Please give again, word for word, the line that contains "Collapse the Multiselect" and every line after it to the end of the data, with no other lines.

_ _ _

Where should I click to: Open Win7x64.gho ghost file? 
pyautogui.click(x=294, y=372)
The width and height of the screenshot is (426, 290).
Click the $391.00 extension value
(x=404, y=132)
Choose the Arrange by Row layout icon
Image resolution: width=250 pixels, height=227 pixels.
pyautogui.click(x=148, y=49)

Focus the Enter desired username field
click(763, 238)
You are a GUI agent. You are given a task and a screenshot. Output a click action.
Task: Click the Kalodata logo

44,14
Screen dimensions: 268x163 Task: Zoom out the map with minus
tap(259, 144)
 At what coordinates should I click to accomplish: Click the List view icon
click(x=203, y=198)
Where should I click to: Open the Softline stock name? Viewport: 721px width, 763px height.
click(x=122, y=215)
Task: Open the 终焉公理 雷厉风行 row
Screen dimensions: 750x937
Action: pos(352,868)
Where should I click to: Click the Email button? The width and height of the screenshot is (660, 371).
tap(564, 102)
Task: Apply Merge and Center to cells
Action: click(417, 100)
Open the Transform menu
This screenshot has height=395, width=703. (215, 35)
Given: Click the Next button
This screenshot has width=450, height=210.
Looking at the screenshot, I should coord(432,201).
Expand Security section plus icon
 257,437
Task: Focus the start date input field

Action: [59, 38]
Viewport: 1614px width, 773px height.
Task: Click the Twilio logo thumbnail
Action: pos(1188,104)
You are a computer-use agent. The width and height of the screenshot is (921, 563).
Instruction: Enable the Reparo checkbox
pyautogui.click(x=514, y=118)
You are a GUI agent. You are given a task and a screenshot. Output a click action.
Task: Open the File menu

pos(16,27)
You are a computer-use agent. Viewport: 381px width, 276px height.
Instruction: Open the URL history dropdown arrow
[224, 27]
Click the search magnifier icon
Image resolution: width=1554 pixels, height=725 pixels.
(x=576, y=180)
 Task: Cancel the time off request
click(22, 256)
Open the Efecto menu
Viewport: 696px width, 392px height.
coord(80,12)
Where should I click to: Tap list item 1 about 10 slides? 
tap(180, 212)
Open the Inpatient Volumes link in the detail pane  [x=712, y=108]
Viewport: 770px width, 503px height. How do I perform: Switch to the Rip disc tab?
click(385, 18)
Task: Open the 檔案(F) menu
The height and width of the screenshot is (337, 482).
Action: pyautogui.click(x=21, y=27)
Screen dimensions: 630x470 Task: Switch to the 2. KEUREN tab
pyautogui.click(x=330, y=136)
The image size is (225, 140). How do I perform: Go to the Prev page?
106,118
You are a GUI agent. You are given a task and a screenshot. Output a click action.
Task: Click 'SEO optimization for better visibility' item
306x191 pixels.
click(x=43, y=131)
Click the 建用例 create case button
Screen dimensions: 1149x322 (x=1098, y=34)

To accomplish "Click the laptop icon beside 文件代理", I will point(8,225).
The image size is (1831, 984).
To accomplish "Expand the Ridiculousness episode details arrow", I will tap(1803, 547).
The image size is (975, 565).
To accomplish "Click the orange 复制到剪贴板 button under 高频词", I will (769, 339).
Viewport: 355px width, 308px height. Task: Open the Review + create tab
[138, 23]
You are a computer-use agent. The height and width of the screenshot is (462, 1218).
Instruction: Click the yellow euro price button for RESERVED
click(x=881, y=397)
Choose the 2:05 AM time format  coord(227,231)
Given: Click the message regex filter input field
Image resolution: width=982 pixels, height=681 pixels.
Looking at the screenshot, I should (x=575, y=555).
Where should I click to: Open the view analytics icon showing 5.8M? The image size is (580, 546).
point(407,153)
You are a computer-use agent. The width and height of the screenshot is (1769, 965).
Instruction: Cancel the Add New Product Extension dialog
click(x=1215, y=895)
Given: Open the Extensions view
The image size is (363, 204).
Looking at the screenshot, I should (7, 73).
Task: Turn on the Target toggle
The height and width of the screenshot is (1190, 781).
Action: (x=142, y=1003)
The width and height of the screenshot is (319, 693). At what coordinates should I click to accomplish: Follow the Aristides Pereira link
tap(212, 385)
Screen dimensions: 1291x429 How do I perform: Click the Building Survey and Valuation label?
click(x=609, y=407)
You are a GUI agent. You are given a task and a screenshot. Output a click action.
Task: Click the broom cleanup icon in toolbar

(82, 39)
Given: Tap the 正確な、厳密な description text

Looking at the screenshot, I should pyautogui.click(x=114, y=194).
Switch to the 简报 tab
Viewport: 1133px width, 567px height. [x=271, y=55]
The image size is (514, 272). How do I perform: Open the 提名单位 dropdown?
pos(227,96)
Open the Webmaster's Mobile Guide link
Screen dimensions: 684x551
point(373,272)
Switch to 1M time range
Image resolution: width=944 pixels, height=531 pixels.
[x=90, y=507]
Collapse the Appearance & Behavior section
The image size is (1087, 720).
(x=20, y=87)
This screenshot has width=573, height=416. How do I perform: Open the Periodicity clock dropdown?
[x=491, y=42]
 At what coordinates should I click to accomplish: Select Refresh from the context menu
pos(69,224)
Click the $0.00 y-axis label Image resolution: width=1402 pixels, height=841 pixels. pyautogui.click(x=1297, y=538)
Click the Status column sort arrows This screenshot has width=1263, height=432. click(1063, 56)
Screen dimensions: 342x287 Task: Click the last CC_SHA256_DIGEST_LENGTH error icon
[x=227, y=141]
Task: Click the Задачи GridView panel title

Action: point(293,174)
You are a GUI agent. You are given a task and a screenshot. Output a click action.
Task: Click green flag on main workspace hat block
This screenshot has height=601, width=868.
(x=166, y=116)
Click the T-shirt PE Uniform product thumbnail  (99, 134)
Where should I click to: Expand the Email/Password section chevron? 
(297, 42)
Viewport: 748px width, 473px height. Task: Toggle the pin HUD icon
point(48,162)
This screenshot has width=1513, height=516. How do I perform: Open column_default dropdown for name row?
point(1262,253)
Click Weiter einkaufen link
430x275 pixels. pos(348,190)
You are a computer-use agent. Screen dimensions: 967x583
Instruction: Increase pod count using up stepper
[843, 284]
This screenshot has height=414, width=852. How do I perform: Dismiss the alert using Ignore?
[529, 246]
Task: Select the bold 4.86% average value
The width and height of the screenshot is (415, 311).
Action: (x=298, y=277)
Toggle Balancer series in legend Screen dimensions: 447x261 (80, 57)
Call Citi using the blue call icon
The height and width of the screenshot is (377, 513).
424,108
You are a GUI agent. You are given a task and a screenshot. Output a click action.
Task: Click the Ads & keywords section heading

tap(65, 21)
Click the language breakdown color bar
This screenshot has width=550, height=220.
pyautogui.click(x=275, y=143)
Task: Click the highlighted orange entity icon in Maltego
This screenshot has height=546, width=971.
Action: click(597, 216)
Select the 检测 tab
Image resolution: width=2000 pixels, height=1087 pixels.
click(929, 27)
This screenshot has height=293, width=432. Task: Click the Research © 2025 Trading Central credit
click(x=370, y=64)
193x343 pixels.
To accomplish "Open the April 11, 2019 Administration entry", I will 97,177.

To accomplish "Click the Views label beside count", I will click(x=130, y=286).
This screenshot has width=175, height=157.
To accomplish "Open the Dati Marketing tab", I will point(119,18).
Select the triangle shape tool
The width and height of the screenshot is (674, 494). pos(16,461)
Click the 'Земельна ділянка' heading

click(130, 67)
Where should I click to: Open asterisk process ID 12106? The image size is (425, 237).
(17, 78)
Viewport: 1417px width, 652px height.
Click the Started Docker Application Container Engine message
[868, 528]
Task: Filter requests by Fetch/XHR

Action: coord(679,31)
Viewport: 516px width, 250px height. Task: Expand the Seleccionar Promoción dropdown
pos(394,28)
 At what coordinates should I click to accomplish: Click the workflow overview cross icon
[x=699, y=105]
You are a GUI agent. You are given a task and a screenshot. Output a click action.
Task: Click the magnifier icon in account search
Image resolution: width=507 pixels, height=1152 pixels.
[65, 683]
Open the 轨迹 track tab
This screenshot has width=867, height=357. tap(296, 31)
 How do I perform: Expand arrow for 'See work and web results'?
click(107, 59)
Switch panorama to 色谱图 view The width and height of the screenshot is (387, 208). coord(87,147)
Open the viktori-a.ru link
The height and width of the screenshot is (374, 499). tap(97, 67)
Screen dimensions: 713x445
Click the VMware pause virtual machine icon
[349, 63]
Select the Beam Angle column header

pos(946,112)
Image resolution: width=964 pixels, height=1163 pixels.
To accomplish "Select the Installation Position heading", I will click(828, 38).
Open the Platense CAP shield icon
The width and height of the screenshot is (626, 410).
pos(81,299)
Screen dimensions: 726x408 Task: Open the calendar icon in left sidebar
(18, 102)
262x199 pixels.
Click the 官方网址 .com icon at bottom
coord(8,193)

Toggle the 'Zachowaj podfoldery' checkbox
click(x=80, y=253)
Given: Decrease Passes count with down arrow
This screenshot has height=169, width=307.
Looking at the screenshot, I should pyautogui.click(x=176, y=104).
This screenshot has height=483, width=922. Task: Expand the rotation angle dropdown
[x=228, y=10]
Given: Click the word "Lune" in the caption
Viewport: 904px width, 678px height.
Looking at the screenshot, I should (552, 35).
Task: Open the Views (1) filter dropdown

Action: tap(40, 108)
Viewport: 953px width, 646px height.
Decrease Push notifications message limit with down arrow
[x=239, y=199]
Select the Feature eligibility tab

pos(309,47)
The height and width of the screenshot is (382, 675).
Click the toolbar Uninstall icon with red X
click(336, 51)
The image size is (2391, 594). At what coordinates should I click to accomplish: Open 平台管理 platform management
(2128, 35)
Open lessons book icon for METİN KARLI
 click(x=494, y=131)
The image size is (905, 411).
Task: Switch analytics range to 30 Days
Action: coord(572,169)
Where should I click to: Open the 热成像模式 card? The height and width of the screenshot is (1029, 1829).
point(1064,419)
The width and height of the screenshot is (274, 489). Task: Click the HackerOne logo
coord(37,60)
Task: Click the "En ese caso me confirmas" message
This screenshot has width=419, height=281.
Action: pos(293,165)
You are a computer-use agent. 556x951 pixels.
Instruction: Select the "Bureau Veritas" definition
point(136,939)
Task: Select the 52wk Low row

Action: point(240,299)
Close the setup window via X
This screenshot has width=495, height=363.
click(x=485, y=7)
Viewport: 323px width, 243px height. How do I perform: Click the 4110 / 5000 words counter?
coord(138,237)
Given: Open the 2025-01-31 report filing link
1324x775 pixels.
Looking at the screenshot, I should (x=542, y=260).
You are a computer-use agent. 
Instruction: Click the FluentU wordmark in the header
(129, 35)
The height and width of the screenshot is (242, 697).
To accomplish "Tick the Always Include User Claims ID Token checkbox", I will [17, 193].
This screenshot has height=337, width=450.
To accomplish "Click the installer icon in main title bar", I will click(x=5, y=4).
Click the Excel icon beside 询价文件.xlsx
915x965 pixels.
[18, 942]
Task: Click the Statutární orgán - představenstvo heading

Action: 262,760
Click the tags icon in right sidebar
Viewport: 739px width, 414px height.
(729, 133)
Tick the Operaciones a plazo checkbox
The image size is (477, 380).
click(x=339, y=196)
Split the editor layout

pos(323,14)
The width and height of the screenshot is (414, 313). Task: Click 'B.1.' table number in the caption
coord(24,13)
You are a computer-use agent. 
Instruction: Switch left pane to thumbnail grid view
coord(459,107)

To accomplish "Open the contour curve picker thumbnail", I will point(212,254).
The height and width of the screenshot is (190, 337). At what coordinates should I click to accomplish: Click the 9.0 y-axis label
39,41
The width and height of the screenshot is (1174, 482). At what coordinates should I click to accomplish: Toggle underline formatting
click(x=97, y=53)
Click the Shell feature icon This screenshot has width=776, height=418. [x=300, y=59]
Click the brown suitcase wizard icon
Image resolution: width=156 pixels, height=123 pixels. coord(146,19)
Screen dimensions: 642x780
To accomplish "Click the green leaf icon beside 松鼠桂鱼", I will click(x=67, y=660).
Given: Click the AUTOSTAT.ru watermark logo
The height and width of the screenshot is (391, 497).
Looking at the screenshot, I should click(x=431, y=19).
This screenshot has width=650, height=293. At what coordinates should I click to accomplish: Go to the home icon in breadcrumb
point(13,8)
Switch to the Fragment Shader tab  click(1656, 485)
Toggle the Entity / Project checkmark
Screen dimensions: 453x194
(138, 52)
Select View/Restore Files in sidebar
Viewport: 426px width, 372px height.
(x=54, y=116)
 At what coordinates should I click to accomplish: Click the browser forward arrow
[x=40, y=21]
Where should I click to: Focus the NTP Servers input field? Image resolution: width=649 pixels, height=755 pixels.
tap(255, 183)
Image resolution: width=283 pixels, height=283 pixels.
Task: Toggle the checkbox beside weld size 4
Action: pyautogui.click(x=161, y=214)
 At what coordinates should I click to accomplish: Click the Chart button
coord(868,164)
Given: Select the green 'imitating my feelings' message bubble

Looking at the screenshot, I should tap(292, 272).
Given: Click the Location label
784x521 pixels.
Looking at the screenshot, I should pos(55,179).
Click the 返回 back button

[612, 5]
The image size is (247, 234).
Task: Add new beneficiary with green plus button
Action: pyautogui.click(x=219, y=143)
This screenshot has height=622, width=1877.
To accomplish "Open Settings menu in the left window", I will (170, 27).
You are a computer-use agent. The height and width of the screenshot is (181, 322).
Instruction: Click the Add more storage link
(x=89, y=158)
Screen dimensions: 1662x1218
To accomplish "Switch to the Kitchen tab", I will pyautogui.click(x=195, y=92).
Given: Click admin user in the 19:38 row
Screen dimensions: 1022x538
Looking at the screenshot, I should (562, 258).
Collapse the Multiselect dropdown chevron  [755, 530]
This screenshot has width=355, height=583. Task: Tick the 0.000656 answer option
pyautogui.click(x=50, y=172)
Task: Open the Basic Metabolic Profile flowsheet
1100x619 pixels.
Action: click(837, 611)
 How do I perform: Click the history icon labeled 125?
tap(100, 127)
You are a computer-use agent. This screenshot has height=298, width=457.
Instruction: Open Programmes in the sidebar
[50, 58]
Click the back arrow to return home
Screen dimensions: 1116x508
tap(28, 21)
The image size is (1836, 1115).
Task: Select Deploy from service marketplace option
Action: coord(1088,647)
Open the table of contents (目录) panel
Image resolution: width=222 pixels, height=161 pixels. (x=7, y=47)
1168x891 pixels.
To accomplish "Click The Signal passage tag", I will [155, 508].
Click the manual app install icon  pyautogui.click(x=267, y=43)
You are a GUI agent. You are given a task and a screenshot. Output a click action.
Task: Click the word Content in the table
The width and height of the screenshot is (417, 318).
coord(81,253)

_ _ _

▸ Result
Collapse the Multiselect dropdown chevron  [755, 530]
This screenshot has width=355, height=583. Task: Tick the 0.000656 answer option
pyautogui.click(x=50, y=172)
Task: Open the Basic Metabolic Profile flowsheet
1100x619 pixels.
Action: click(837, 611)
 How do I perform: Click the history icon labeled 125?
tap(100, 127)
You are a computer-use agent. This screenshot has height=298, width=457.
Instruction: Open Programmes in the sidebar
[50, 58]
Click the back arrow to return home
Screen dimensions: 1116x508
tap(28, 21)
The image size is (1836, 1115).
Task: Select Deploy from service marketplace option
Action: coord(1088,647)
Open the table of contents (目录) panel
Image resolution: width=222 pixels, height=161 pixels. (x=7, y=47)
1168x891 pixels.
To accomplish "Click The Signal passage tag", I will [155, 508].
Click the manual app install icon  pyautogui.click(x=267, y=43)
You are a GUI agent. You are given a task and a screenshot. Output a click action.
Task: Click the word Content in the table
The width and height of the screenshot is (417, 318).
coord(81,253)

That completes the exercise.